Acute malnutrition: According to available therapeutic feeding program (TFP) admission data, the number of severely malnourished children admitted to TFP sites has been increasing in East Bale Zone, particularly in Sewena and Lega Hihda woredas, where the impacts of drought on food and milk intake have been severe. TFP admissions increased significantly in the second half of 2022 in the zone, with December 2022 admission rates 144 percent higher compared to the same month in 2020 and 96 percent higher than in 2021. Save the Children International has been undertaking monthly MUAC screening activities in all woredas of the East Bale zone.
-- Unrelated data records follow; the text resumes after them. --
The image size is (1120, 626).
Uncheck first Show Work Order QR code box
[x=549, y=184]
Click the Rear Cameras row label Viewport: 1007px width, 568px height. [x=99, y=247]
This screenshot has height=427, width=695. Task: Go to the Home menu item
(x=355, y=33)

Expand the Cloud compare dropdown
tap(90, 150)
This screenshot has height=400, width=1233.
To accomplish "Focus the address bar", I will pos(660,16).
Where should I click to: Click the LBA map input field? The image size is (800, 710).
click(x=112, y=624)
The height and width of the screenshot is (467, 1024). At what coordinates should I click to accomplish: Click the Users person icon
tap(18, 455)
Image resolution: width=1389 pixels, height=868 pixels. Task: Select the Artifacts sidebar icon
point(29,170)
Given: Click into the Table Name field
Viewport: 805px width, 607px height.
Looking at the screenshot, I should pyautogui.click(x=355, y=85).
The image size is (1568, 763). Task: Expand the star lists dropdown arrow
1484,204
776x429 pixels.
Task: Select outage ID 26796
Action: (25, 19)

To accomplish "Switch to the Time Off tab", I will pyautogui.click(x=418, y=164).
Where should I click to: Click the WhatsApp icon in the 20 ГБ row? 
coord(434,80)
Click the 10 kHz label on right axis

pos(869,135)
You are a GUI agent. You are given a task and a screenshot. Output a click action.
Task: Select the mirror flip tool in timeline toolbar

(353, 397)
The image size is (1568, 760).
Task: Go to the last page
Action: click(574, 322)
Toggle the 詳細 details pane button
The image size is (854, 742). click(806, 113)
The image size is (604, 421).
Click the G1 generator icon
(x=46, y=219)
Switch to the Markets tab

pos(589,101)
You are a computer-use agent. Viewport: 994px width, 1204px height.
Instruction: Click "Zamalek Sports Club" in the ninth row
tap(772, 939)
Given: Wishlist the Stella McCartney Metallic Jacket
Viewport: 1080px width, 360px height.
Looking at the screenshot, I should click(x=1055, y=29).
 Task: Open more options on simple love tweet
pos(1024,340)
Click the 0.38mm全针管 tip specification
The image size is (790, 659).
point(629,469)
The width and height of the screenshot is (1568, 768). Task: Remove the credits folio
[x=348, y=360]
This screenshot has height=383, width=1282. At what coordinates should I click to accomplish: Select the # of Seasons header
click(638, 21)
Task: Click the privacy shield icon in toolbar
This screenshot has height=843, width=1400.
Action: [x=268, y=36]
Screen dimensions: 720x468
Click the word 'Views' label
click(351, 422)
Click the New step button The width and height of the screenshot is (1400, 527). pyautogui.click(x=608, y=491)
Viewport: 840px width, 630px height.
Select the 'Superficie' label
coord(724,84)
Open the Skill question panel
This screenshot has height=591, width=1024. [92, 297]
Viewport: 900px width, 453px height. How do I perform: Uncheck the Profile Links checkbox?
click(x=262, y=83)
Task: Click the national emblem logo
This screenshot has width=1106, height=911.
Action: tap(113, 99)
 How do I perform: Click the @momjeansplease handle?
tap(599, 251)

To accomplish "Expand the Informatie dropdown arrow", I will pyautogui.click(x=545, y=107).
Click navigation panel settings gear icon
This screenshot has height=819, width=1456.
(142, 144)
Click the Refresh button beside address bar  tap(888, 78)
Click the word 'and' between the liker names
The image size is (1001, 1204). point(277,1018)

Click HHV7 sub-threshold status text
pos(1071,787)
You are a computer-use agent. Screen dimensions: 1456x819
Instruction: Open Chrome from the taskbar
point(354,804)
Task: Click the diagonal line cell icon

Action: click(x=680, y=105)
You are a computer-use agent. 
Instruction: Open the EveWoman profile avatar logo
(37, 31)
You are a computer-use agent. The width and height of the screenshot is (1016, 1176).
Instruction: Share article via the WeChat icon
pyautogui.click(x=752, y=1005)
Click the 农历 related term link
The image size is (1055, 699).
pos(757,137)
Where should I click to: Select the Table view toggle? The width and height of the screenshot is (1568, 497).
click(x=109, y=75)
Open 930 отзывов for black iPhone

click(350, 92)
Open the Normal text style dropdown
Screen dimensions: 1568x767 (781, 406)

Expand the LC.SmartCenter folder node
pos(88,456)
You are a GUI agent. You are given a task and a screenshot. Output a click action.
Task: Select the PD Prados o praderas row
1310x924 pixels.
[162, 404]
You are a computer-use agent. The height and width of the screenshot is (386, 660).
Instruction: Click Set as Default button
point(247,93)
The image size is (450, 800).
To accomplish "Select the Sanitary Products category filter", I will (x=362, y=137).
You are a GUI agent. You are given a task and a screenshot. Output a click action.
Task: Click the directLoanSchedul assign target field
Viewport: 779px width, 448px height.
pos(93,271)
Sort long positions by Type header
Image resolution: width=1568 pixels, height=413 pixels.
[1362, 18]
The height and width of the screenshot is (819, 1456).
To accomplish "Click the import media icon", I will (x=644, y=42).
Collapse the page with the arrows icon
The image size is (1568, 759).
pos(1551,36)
The MUAC screening results undertaken from July to December 2022 indicate a deteriorating nutrition situation, with monthly overall proxy GAM rates ranging from 15 to 23 percent, which is within Critical (GAM 15–29.9 percent) levels.
Humanitarian food assistance: Around 525,000 people in BPA have been targeted for humanitarian assistance. The assistance is provided through Joint Emergency Operation Program (JEOP) through World Vision Ethiopia (WVE). The fourth round of emergency food distribution was completed in December/January, and the fifth round started in February and is ongoing. As of early March, over 355,000 people had received assistance in February and early March. Households are receiving full rations which equates to around 50 percent of a households kilocalorie needs for around 60 days.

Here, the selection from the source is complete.